The main objective is to elucidate fundamental cross-disciplinary, material-independent princi-ples and design strategies and to apply the knowledge gained to new approaches in the different material classes. The ultimate goal is to provide a new generation of adaptive high-performance materials that can be used for various applications in technology and medicine.

Fundamental scientific questions and challenges concern the influence of the hierarchical structural order on the damage process (localisation by hierarchical borders), damage detection and signal transmission by complex 3-dimensional structures (detection), local stimulation of reaction processes in crack planes (activation) and efficiency of the achievable damage regeneration. Methodical questions include the generation and registration of the material damage being a prerequisite for evaluating the achieved healing efficiency, the activation of the healing reaction by external energy (laser beam, inductive or resistive heating, ultrasonically induced friction), the modelling and simulation of healing reactions by thermodynamic, reaction mechanistic, and kinetic approaches as well as the development of suitable manufacturing processes.

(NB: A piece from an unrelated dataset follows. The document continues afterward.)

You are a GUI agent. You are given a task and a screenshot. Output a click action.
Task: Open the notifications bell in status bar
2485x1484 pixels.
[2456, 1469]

The research programme will be devoted to three material classes (polymers and composites, ceramics and concrete, metals). The investigation of the basic principles for all classes and the application of the principles for synthesis/fabrication of self-healing materials will be in the centre of interest. The interdisciplinary integration of the different material classes occurs in three cross-sectional areas:

  • Investigation of fundamental principles:
    Chemical and physical processes will be investigated that lead to local crack healing without the subsequent intentional addition of additional substances. Such processes will include, e.g., chemical reactions (e.g., polymerisations, redox reactions, cross-linking reactions, but not limited to these reactions), phase transitions (e.g., martensitic transformation), flow and sinter processes as well as stress relaxation.
  • Material realisation (synthesis/fabrication and characterisation):
    The synthesis and fabrication of self-healing materials (based on the fundamental con-cepts) will be investigated. One challenge will be the utilisation of bio-inspired structural models. The combination of top-down approaches (melt and powder methods, generative methods) and bottom-up approaches (self-organisation, directed addition, spinodal segregation, eutectic solidification) seem to be exceptionally promising. Being an important target, investigations on optimising material properties will first aim at mechanical properties, the extension of the lifetime, and reliability under static and cyclic stress.

  • Research projects targeting requirements of potential applications:
    This part will be of particular interest only in the second funding period.